だるそうな声では母親が帰宅したのは二十二時を少し回ったころだった。もう一時間もすれば父親も帰ってくるだろう。


「また来てたけど、本当に相手とはもう何もないんだろうな?」


この話題に、主語をつける必要はなくなっていた。母親は良広から顔を背けて「何もないわよ」と早口に言った。だが母親の靴はいくら足をすり合わせてもなかなか脱げない。結局手を使って剥ぎ取るように脱い靴をそろえることもせず、母親は良広の脇を強引に通り抜けた。

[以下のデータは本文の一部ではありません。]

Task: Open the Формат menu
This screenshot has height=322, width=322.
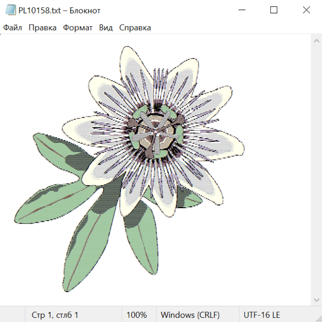Action: 78,28
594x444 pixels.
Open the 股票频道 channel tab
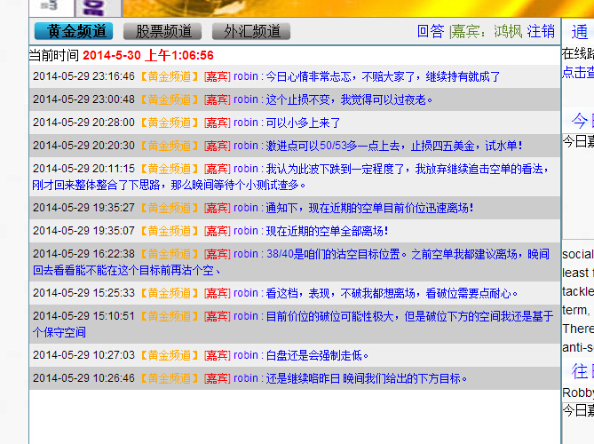click(x=162, y=31)
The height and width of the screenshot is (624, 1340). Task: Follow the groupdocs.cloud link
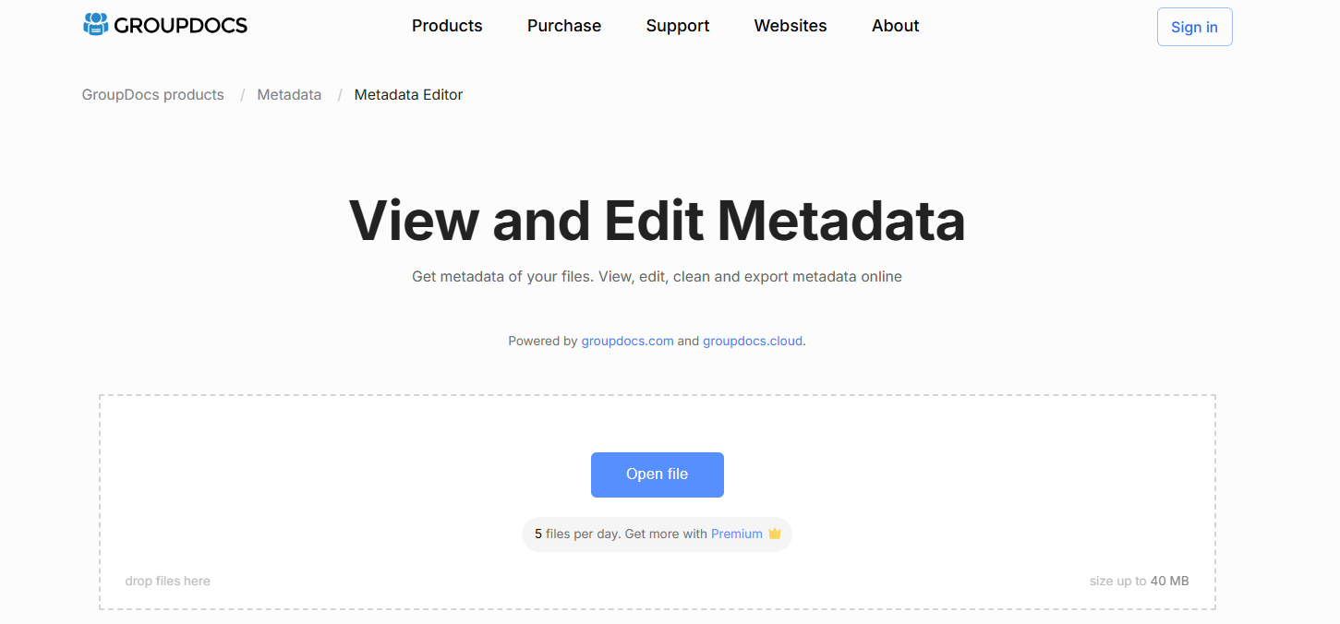pos(753,341)
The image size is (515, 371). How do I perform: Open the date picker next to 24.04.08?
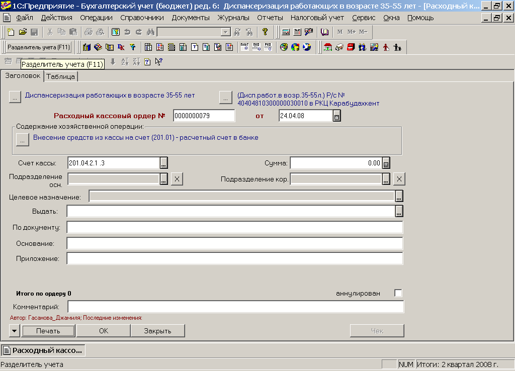click(337, 116)
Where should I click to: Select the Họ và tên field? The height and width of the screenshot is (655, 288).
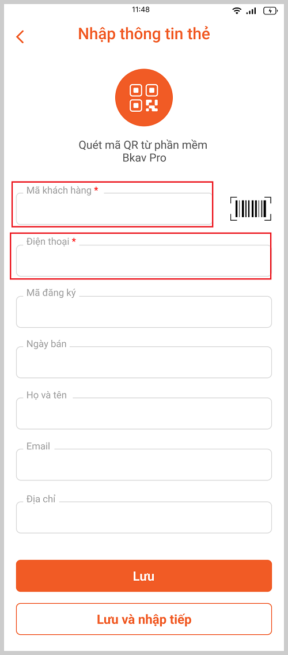pos(144,414)
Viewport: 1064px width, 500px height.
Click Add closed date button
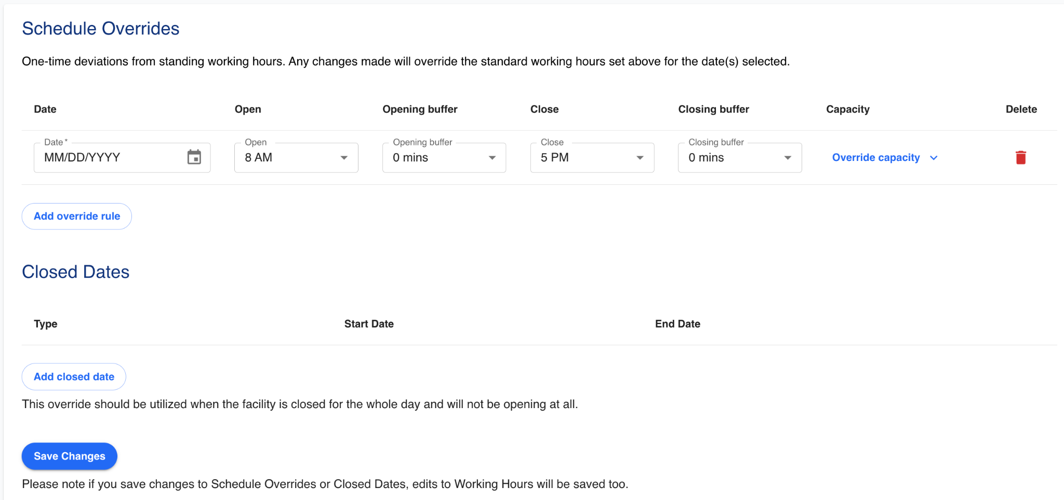(74, 376)
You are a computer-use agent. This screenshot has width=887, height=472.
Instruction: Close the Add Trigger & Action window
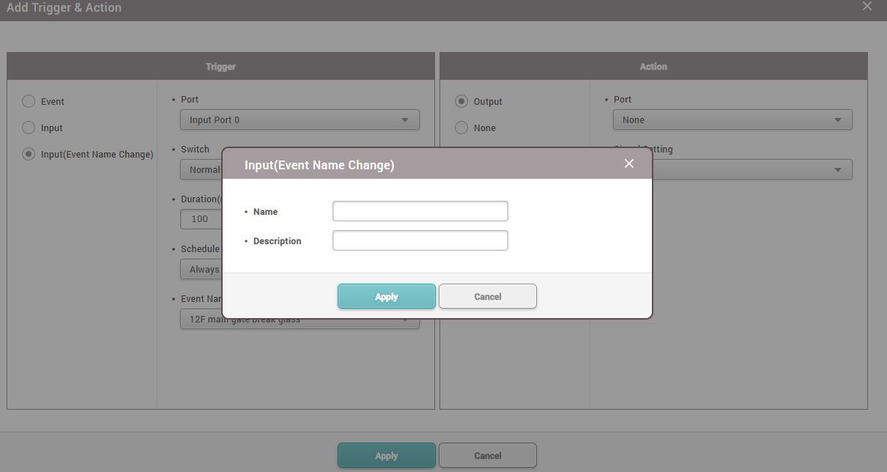867,7
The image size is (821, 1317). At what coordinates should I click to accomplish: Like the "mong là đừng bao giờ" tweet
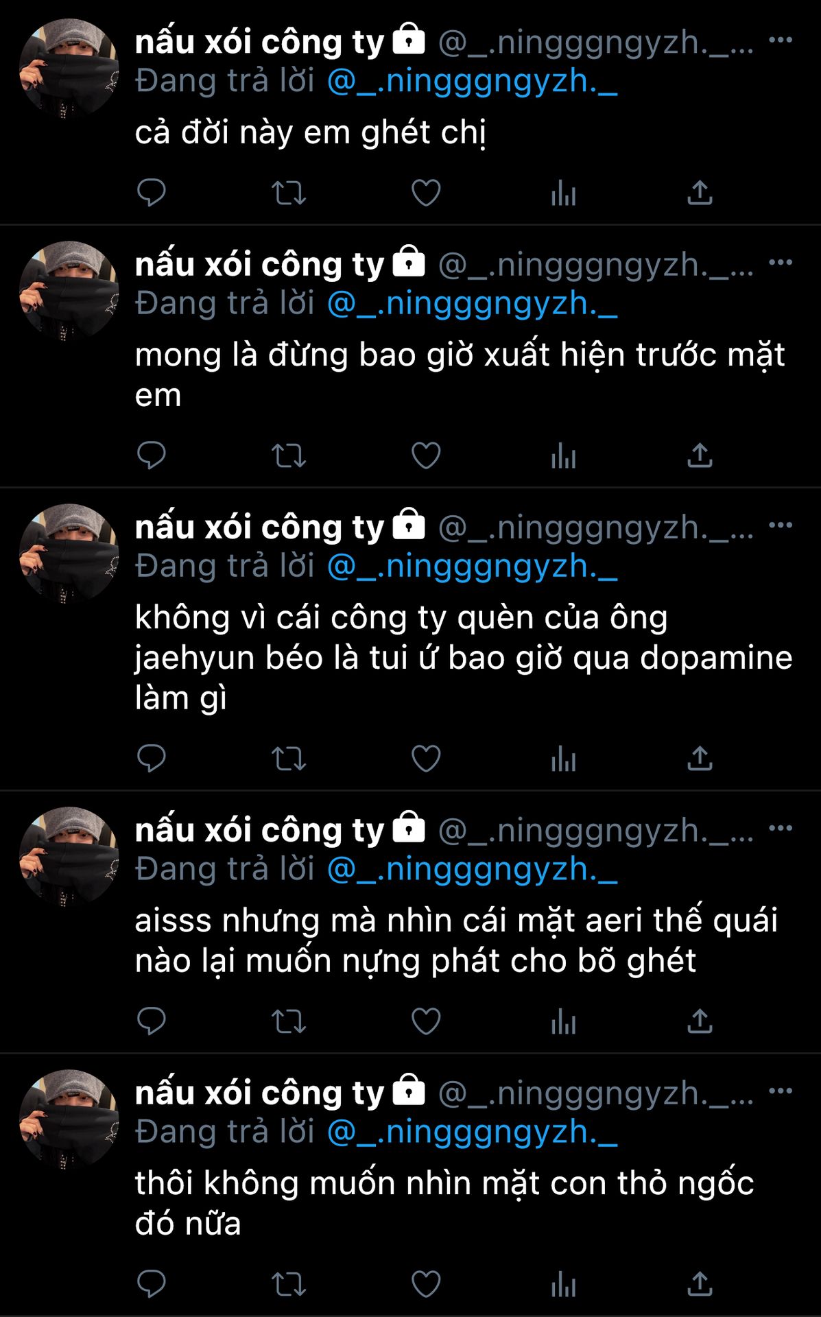(x=426, y=455)
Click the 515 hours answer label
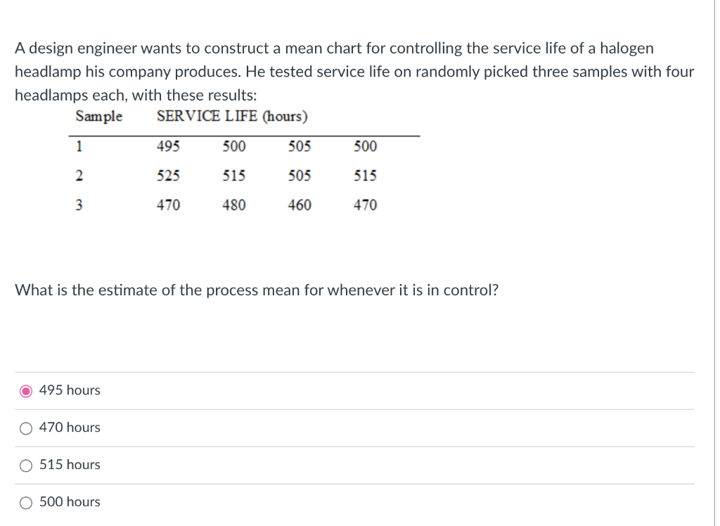 tap(71, 464)
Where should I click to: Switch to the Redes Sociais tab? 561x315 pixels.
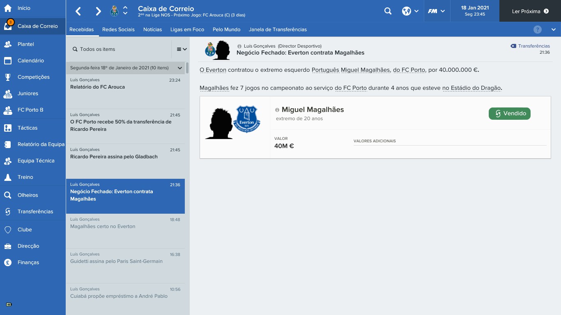[x=118, y=30]
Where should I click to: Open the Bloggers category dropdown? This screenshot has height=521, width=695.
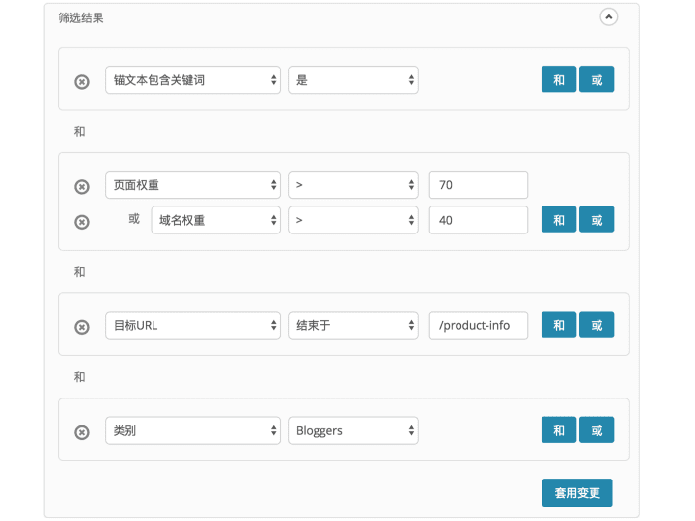353,430
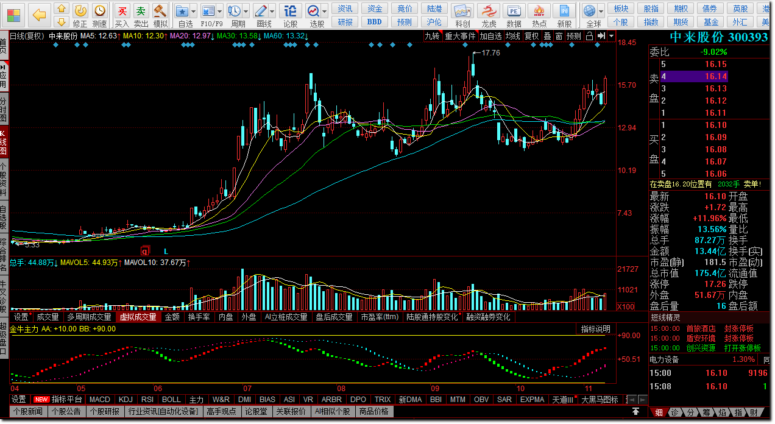Expand the 自选 watchlist dropdown arrow
The height and width of the screenshot is (424, 775).
coord(193,12)
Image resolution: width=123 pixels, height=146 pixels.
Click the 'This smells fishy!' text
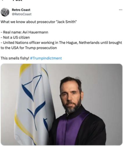[15, 58]
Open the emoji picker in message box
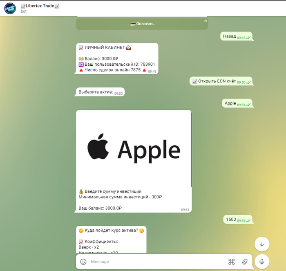 coord(83,262)
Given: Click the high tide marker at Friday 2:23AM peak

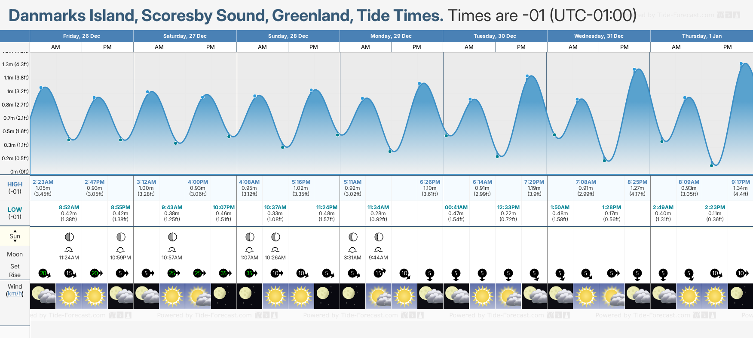Looking at the screenshot, I should point(41,88).
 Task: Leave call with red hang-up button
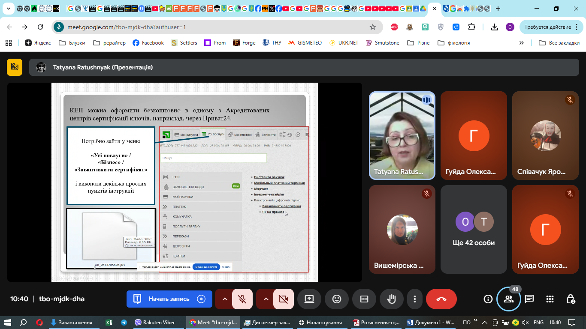pos(441,299)
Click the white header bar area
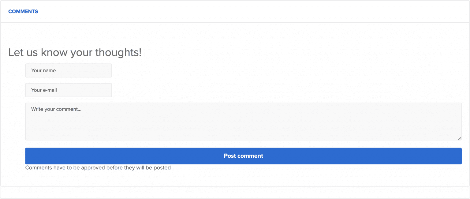 coord(214,11)
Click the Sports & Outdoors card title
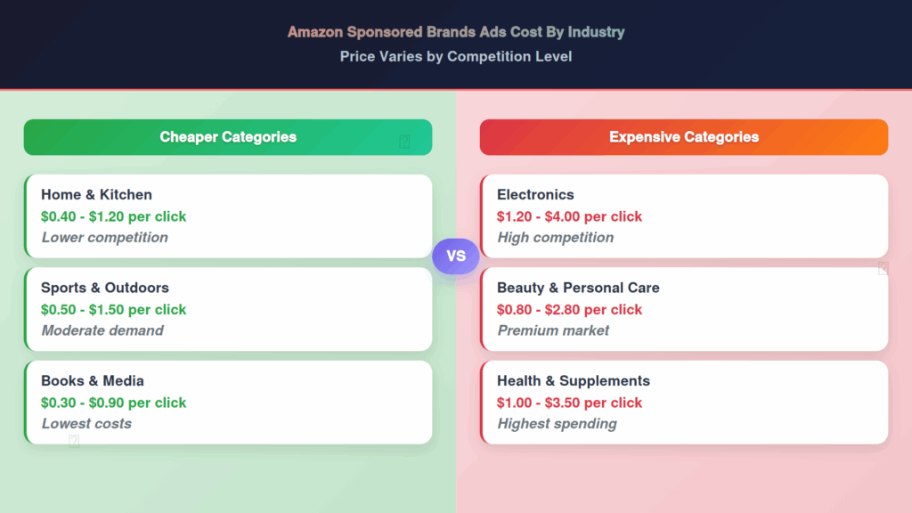Screen dimensions: 912x513 coord(104,288)
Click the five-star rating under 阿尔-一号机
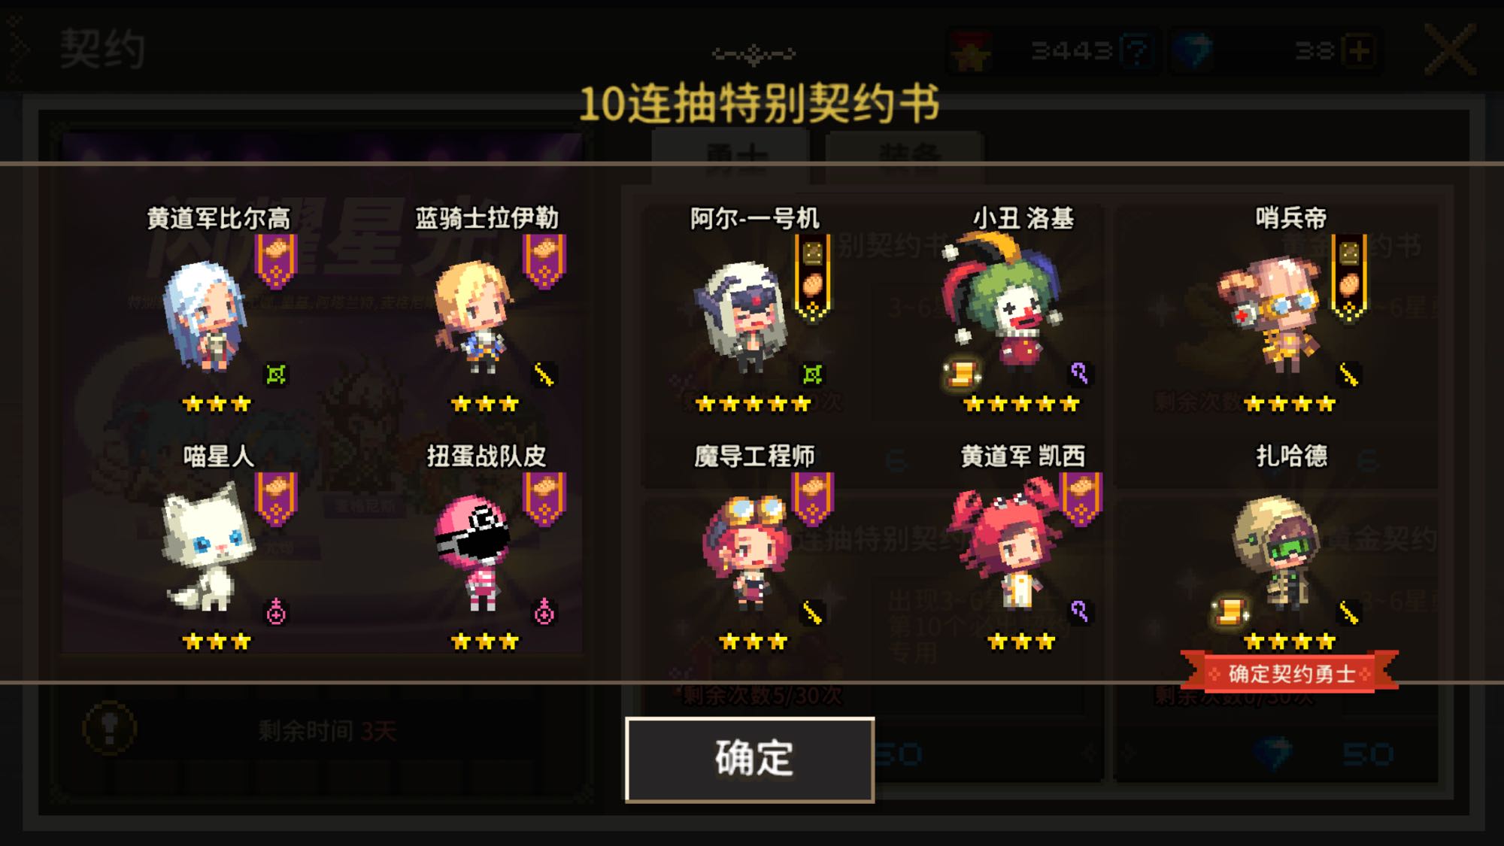 (x=753, y=405)
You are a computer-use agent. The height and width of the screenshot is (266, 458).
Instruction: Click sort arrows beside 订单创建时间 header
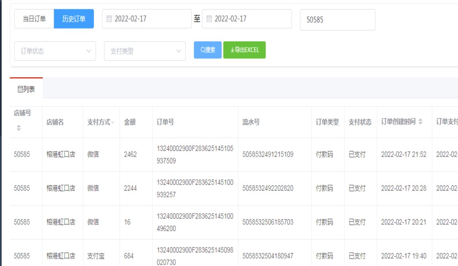point(420,122)
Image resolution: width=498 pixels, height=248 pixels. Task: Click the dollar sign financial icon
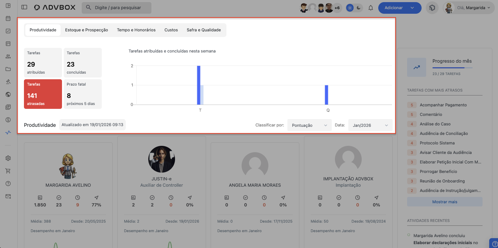(x=8, y=120)
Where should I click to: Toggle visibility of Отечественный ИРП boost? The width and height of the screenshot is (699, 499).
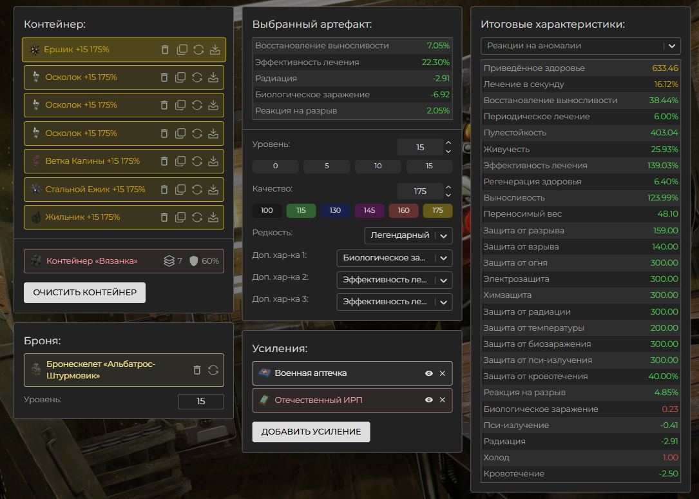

良広としても自分の母親を信じたいという気持ちがないわけではなかったが、事が事なだけに一度抱いた不信はそう簡単に払拭されるわけではなかった。第一今も家族をこうして息子とともに欺き続けているというのに、妙に苛立って自分の汚点を隠すことに終始するだけで自ら進んで行動を起こさない。警察にも、父親に知られるのを怖がって被害届けを出していない。相手からの郵便物を見たときの狼狽振りを見て、良心の呵責に耐えられないなら父親に謝ろうと良広が提案したこともあったが、ついに母親は首を縦には振らなかった。ちゃんとご飯は食べたのかなどと言いながら、話をそらそうとする母親に苛立ちを感じつつも良広は冷静を装って話題を元に戻した。


「本当に一回きりだったんだろうな」

「本当よ」


 間髪入れずに叫ぶように言った母親は、はっとして俯き、口元に手を当てた。男と会ったのは一夜限りで、それ以来男との連絡はつかなくなってしまった。携帯電話の番号は既に変更されており、メールもアドレスを変えたらしく送ることが出来ない。手紙を送ろうにも住所は偽りであった。そうこうしているうちに例の封筒が届くようになり、そこで初めて騙されたのだと分かった。「まさか自分がこんなことになるなんて思ってなかった」と蒼白な顔をして言う母親を良広は冷たい目で見て、自業自得だと心の中で毒づいた。


「若い振りして、出会い系サイトなんかやってるから悪いんだろ。あっちは母さんみたいなのを金ヅル程度にしか思ってないんだよ」


出会い系サイトももうやってないだろうなと念を押すと、母親は強く手を握り締めた上に目を充血させ、二度とやらないと答えた。反省の態度とは違った反応だったが、本当かどうかは相手からご丁寧に通知が来るのだからと良広は無理やり自分を納得させ、何とか決まりの悪さをやり過ごす。同じ男として、父親が不憫でならなかった。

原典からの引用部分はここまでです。